Em 2013, com a morte de Chávez, o novo presidente da Venezuela, Nicolás Maduro, consegue impedir a posse de integrantes da oposição usando o Judiciário a seu favor. Maduro governa sem respeito ao parlamento, com revogações avalizadas pelo tribunal.
Em janeiro deste ano, já com a composição desejada, Maduro reduziu o número de integrantes da Corte de 32 para 20. Manteve no tribunal os aliados de seu governo.
Juan Guaidó, o presidente autodeclarado da Venezuela e oposição a Maduro, rechaçou a “imposição” dos 20 novos juízes. E considerou o ato como um processo para proteger “corruptos e violadores dos direitos humanos”.
Estados Unidos da América
A Corte Suprema dos Estados Unidos é composta, hoje, de nove juízes. A estruturação do tribunal também já foi alterada. O princípio, nesse caso, no entanto, foi em prol da igualdade racial.
Então presidente dos EUA, Abraham Lincoln reformou a Corte, aumentando lugares, porque a composição era de juízes ligados ao regime escravocrata do Sul.

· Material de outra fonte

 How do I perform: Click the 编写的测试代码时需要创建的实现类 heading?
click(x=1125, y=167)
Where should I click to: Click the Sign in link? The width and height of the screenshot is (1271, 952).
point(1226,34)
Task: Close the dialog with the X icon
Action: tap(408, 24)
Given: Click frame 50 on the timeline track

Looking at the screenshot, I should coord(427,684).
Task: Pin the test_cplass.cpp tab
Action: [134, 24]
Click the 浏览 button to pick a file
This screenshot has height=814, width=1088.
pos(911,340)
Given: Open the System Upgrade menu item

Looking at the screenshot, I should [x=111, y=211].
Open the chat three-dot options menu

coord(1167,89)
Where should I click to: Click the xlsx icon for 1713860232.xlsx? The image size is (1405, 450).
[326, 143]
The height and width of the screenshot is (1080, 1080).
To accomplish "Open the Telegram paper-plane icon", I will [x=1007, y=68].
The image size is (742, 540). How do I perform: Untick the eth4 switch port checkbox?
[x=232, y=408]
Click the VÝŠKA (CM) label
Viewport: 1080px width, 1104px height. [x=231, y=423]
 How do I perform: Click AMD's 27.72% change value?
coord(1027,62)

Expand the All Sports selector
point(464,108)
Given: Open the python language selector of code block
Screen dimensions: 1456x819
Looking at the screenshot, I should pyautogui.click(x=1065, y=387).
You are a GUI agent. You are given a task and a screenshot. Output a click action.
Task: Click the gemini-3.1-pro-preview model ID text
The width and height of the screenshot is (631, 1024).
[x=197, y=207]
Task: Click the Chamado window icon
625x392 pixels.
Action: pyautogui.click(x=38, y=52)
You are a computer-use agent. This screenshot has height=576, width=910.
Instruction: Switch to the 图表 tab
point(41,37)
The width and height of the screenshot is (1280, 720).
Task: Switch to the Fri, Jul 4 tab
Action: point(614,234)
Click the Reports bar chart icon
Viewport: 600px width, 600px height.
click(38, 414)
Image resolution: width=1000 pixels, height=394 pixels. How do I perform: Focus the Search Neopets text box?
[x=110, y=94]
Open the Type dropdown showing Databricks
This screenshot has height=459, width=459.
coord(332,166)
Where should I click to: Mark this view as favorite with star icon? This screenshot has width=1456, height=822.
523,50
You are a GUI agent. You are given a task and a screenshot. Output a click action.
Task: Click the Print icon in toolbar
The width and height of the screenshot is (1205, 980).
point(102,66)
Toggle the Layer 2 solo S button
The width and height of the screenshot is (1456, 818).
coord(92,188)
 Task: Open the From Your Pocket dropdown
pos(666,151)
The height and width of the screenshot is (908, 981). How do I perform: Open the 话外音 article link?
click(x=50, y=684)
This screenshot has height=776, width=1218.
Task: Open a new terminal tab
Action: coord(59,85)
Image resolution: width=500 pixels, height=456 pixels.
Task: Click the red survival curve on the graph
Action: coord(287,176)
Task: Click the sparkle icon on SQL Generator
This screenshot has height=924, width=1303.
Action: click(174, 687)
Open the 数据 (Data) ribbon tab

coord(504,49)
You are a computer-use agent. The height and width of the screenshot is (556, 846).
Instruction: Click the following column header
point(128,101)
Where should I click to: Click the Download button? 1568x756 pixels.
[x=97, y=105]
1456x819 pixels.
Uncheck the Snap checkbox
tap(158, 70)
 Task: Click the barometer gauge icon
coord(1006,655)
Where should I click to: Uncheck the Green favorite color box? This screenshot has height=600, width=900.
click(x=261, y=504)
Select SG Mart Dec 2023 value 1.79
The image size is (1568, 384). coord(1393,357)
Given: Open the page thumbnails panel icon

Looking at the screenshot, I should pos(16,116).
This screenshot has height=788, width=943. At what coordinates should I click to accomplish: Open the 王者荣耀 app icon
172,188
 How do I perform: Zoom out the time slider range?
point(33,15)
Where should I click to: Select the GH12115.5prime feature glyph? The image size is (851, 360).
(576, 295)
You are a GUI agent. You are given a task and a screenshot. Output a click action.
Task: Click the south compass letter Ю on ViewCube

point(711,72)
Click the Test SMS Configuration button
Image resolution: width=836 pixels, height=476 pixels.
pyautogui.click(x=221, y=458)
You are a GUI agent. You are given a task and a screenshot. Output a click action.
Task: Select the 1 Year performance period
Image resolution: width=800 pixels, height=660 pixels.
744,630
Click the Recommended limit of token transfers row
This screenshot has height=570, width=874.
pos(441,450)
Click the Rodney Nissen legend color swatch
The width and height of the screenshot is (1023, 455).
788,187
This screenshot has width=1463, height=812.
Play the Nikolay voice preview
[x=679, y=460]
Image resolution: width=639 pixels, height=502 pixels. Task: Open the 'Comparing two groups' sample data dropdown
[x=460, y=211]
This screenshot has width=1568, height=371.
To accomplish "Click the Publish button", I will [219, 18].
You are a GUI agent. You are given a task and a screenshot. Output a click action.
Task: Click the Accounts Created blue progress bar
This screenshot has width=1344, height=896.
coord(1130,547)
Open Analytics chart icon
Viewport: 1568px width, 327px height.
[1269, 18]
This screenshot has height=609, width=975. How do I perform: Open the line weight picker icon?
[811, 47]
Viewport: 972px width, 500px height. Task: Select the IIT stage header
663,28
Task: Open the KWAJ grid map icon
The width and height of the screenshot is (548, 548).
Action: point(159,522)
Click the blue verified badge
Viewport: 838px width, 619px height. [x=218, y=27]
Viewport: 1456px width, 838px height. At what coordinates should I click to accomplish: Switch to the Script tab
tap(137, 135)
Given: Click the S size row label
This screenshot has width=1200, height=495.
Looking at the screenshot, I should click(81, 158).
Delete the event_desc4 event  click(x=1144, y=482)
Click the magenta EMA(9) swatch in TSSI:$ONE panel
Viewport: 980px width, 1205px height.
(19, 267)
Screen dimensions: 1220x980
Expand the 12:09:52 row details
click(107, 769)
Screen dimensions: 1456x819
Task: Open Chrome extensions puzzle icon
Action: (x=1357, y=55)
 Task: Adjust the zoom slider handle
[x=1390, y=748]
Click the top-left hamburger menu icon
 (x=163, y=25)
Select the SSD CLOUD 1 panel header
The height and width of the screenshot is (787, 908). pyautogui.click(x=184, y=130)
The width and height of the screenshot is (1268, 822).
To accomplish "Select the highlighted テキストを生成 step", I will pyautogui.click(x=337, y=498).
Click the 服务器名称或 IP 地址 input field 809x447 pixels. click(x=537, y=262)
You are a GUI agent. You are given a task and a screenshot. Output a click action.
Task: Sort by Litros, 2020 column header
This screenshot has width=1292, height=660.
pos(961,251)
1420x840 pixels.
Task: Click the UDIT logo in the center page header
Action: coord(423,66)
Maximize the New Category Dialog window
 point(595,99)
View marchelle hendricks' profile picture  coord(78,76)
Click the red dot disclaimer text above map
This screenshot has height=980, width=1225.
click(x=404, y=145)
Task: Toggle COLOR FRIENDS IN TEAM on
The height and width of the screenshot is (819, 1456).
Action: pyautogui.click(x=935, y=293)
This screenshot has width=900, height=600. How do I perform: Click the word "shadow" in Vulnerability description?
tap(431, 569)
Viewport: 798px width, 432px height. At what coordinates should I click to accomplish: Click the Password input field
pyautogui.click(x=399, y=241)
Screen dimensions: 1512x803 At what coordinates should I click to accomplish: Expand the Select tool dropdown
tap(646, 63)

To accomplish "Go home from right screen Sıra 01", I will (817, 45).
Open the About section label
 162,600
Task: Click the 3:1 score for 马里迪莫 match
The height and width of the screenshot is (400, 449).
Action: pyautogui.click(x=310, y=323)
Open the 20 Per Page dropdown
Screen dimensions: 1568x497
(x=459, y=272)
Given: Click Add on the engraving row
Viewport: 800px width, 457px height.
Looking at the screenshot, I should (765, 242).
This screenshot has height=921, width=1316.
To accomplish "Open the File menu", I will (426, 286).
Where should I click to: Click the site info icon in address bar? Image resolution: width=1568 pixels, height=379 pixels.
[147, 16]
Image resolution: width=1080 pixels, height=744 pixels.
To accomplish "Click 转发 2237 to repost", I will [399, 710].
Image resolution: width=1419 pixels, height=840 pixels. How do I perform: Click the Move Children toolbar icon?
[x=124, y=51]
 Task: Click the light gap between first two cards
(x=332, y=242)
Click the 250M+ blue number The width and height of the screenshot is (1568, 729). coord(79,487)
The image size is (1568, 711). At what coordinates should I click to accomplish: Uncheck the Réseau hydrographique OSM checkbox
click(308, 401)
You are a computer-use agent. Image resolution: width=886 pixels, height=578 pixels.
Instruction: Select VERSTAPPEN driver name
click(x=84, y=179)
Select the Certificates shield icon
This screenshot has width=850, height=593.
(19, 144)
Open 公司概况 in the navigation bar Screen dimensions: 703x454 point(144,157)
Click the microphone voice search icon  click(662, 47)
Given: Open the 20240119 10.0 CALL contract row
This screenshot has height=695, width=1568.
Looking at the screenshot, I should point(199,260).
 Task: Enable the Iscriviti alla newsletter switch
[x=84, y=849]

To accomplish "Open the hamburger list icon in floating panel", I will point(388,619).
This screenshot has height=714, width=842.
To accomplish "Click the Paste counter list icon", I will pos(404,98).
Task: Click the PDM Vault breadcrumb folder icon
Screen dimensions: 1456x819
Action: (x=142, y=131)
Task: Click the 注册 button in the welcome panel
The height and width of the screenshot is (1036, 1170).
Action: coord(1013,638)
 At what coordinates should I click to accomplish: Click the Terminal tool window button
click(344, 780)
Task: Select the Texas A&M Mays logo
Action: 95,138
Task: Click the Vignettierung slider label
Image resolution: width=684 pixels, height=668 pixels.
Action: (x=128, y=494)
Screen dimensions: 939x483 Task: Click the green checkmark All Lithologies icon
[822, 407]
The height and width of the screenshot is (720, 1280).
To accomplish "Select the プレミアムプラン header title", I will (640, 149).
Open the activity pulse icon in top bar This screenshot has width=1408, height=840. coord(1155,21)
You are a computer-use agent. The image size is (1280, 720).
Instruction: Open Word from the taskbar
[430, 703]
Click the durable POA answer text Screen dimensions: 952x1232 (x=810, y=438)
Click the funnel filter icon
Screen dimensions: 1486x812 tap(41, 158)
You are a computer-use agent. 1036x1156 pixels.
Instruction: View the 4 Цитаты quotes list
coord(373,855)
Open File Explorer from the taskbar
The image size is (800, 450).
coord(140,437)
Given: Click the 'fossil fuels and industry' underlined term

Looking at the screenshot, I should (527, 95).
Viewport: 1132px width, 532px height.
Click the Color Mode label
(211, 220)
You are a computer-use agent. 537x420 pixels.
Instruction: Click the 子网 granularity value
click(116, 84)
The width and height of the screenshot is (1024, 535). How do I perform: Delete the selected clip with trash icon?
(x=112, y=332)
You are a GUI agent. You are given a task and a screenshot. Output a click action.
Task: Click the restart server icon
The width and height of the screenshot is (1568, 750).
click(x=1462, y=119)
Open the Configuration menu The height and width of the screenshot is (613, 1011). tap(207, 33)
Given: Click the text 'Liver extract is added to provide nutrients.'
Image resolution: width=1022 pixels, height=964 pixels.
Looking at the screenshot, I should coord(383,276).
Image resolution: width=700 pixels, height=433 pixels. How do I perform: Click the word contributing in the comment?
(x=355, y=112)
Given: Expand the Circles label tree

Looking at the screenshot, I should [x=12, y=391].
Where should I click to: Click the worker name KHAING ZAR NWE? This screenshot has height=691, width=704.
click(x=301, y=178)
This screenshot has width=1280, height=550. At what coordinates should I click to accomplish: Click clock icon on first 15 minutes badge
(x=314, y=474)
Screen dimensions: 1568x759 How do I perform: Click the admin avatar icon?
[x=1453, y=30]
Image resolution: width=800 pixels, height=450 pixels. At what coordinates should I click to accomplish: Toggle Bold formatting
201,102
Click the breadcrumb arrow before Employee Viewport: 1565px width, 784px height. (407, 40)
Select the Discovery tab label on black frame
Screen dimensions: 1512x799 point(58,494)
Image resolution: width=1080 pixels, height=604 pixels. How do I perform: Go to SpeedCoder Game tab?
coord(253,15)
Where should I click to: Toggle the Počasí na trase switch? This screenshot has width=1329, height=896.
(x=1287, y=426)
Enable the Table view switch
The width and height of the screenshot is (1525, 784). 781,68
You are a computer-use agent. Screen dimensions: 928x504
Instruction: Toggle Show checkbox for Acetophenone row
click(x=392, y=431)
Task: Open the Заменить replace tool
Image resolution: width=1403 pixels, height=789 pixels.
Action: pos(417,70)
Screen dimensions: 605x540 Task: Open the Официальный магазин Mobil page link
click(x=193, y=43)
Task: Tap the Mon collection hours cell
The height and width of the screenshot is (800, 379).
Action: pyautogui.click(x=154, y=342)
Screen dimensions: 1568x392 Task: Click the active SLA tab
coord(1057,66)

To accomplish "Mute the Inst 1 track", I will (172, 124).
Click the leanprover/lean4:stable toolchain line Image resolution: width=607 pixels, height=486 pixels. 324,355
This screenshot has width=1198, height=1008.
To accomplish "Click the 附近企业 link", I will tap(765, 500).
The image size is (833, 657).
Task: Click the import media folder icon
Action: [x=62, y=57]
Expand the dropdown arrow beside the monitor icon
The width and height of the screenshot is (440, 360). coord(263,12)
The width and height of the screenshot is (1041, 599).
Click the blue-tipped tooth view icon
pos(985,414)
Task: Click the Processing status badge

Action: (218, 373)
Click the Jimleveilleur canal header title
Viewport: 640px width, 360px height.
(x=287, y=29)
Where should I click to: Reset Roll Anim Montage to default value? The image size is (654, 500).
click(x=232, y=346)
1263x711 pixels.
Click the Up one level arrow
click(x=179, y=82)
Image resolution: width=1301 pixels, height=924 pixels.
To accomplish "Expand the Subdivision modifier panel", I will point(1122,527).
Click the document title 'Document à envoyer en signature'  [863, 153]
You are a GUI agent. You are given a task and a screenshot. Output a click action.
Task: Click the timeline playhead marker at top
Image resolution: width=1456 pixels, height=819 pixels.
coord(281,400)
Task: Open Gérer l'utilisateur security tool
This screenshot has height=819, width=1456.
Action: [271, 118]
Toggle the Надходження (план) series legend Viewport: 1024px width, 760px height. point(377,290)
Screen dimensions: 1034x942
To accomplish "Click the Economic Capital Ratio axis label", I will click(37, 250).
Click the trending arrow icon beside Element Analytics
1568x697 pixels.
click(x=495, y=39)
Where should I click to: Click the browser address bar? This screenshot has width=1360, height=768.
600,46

Ele fez o certo.
Em 1862, Lincoln iniciou nomeações para a Suprema Corte contra a política escravocrata. Foram cinco juízes antiescravocratas nomeados, entre 1862 e 1864. A intenção, à época, foi provocar equilíbrio político em prol da democracia.
Nesse período, Lincoln anunciou a Lei de Emancipação, que determinou a abolição dos escravos nos Estados Unidos. Em 1º de janeiro de 1863, foi decretada a Lei de Emancipação dos Escravos.